**Directions**
Could you set down exactly the lines of the data below, starting at the one that holds "Select the Info tab" and ending at the one that holds "Given: Click the 2016 revenue bar", both included, and only those?
=== Data for analysis ===
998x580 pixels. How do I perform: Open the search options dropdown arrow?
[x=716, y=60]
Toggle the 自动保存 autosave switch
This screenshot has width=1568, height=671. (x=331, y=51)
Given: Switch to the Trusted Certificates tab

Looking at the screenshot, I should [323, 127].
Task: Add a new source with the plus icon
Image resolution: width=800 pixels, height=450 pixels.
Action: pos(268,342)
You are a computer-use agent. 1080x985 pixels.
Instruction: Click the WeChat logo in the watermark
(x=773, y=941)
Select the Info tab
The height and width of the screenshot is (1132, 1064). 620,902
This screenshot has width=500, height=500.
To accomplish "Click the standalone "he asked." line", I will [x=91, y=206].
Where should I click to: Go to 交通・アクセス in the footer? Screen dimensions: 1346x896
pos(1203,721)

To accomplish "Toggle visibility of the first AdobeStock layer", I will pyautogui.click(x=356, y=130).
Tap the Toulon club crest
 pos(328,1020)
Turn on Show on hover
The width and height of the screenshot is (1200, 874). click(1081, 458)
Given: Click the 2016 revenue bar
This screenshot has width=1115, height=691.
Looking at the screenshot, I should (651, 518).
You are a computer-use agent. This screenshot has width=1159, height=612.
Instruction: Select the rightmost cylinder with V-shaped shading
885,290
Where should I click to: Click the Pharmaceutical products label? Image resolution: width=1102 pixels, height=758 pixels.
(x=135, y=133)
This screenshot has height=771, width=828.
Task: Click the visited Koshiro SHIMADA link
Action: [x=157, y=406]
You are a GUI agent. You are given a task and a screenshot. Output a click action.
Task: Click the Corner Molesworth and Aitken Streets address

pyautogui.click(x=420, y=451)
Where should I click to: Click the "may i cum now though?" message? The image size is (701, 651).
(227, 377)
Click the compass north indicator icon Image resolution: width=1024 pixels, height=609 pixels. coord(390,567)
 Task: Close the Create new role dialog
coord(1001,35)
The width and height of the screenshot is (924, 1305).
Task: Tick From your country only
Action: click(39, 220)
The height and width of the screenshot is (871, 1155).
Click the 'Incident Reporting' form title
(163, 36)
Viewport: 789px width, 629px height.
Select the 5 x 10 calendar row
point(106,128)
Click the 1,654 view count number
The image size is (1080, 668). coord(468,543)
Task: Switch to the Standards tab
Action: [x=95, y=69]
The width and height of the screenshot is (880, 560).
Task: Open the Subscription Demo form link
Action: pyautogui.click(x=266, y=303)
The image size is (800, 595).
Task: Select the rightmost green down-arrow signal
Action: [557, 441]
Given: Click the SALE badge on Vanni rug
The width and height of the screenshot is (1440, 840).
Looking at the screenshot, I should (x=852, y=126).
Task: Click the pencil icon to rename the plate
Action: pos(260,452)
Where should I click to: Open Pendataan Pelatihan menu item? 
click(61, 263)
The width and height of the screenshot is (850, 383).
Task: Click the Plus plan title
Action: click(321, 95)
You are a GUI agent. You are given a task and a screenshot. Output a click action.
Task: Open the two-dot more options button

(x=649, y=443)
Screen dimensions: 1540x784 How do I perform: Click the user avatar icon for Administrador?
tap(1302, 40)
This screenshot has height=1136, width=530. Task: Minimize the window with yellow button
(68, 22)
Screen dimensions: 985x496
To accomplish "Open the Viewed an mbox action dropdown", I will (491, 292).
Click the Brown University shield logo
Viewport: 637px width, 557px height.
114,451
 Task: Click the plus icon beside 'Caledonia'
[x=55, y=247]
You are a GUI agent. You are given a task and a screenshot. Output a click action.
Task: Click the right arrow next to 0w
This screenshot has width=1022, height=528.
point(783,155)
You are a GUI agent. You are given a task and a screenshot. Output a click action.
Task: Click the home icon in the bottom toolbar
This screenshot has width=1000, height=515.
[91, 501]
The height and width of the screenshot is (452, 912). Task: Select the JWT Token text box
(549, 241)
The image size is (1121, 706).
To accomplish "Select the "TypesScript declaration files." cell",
===
**Exercise response**
Select the Info tab
The height and width of the screenshot is (1132, 1064). 620,902
This screenshot has width=500, height=500.
To accomplish "Click the standalone "he asked." line", I will [x=91, y=206].
Where should I click to: Go to 交通・アクセス in the footer? Screen dimensions: 1346x896
pos(1203,721)

To accomplish "Toggle visibility of the first AdobeStock layer", I will pyautogui.click(x=356, y=130).
Tap the Toulon club crest
 pos(328,1020)
Turn on Show on hover
The width and height of the screenshot is (1200, 874). click(1081, 458)
Given: Click the 2016 revenue bar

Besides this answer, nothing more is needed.